A: Convert Pa in $\rm{kg\over {m\sec^2}}$ to $\rm{lbm \over {ft\sec^2}}$ then use $\rm{1\ lbf = 32.174\ {{lbm\ ft} \over sec^2}}$ to obtain pressure in $\rm{lbf \over ft^2}$, then convert to $\rm{lbf \over in^2}$.
Note: in English units $\rm{1\ lbf = 32.174 \ {{lbm\ ft} \over sec^2}}$.
A: Dimensions of Pascal
Pascal is the SI unit for pressure, which is force per unit area.  In SI units, this corresponds to $N/m^2$.  To get to SI base units, note that Newton's 2nd law can be used.  Thus, the following are the base SI units for a Pascal:
$Pa = \frac{N}{m^2} = \frac{ma}{L^2} = \frac{kg-m/s^2}{m^2} = \frac{kg}{m-s^2}$
Dimensions of psi
psi is also a pressure term, so it represents a force per unit area.  The units of psi are $\frac{ib_f}{in^2}$.  Note the subscript "f" on "lb".  This represents pounds force, which is distinctly different than pounds mass.  Again, use Newton's 2nd law to arrive at the units of pounds force:
$lb_f = lb_m * 32.2 \frac{ft}{s^2}$
Recommendations for unit conversions
There are several practices that greatly reduce the chance of errors when doing unit conversions.  Those practices are:

*

*Draw square brackets and draw a horizontal division bar between those brackets.  It is important to draw a HORIZONTAL division bar rather than a slash, because the horizontal bar makes it much easier to determine whether or not units cancel later on in the procedure

*Write the units that you want to convert inside the brackets just drawn

*Assuming that there are units in the numerator and denominator, choose one to convert

*Draw the next pair of square brackets, with a horizontal division bar

*Write UNITS first in the numerator and the denominator, ensuring that units cancel properly between the numerators and denominators of your brackets

*Now, write the numbers that match the units in the bracket you just drew.  For example, if your 2nd bracket has units of $\frac{m}{ft}$, you would write 1 in the numerator and 3.28 in the denominator.  You will know that the numbers are correct when you check the ratio in the brackets.  That ratio should equate to 1, and the ratio of 1 m divided by 3.28 ft does indeed equal 1 because 1 m equals 3.28 ft

*Continue with brackets until all units in the numerator and the denominator are converted to the units that you want

*Make sure that you lightly cross out all of the units that cancel, and inspect the result to ensure dimensional consistency.  For example, if you have ft in the numerator of one factor and one other occurrence of ft in the denominator of any factor, $\frac{ft}{ft}$ equates to 1, and it cancels out of the problem

Converting Pa to psi
Using the recommendations above, note that the units of Pa are:
$[\frac{kg}{m-s^2}]$, and that is the first factor to write.  Starting with the numerator, it is seen that the units are kg, which is a mass, and this needs to be converted to $lb_f$ in order to arrive at psi.  Thus, the complete set of factors required to convert 1 Pa to psi is as follows:
$[\frac{1 kg}{m-s^2}][\frac{2.2 lb_m}{1 kg}][\frac{1 lb_f-s^2}{32.2 ft-lb_m}][\frac{3.28 ft}{1 m}][\frac{1 m}{39.37 in}]^2 = 0.00014458 psi$
A: It would be easier if you treat pascals as "Newtons per square meter". PSI is "Pounds per square inch", right?

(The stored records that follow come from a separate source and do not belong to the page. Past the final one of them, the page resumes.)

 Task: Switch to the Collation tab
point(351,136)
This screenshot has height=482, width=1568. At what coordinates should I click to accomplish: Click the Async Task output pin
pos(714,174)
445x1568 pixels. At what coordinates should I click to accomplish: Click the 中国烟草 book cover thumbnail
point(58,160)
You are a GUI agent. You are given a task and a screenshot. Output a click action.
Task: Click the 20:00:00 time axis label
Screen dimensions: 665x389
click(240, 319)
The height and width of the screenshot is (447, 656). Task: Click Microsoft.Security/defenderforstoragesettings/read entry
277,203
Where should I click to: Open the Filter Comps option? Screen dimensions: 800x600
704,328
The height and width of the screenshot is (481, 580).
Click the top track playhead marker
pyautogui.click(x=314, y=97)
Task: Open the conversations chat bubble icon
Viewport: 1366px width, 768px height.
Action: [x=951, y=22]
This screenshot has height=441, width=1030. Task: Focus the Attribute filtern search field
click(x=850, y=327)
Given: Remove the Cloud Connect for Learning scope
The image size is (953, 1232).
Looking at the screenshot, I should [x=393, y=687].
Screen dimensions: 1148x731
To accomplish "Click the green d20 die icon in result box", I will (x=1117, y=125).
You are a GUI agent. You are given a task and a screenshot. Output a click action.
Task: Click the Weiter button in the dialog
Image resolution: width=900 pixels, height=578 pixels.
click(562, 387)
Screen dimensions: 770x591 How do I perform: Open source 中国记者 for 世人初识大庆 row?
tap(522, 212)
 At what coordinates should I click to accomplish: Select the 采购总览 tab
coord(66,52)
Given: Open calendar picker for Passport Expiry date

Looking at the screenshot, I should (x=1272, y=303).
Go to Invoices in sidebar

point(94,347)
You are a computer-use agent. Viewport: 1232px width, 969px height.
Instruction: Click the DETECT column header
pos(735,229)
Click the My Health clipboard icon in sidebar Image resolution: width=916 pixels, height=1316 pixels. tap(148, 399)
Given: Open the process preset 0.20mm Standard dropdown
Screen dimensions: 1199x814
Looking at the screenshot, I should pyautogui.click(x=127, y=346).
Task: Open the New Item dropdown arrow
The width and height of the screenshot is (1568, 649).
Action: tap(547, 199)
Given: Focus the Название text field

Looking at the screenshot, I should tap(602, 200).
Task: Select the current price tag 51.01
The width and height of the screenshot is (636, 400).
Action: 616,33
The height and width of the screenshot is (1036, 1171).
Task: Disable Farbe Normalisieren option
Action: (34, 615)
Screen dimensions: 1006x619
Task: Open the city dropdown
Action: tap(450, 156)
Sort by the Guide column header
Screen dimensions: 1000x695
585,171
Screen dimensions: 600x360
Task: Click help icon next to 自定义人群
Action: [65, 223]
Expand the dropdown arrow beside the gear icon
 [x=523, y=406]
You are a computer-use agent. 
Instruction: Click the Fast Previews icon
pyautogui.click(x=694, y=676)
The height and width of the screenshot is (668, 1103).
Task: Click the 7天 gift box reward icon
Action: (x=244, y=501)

Well, both inches and meters are units of length, and both newtons and pounds are units of force. So, try to convert the newtons to pounds and meters to inches using a simple conversion factor. Dont lay out all the units kg m * s^2. It's easier to do it the other way. Hope this helped! :) Im new here by the way, just signed up 5 min ago. :D
A: The Pascal is, as others have answered, defined as $1$ $N$ acting on a surface of $1$ $m^2$.
$$N = ma$$
$$a = g$$
$$g \approx 10 \frac{m}{s^2} (1)$$
(1) earth's gravitational constant
And there is your missing zero. 1 Pascal is $0.1\frac{kg}{ms^2}$ if you wish to translate to "kilograms of force on the surface of the earth".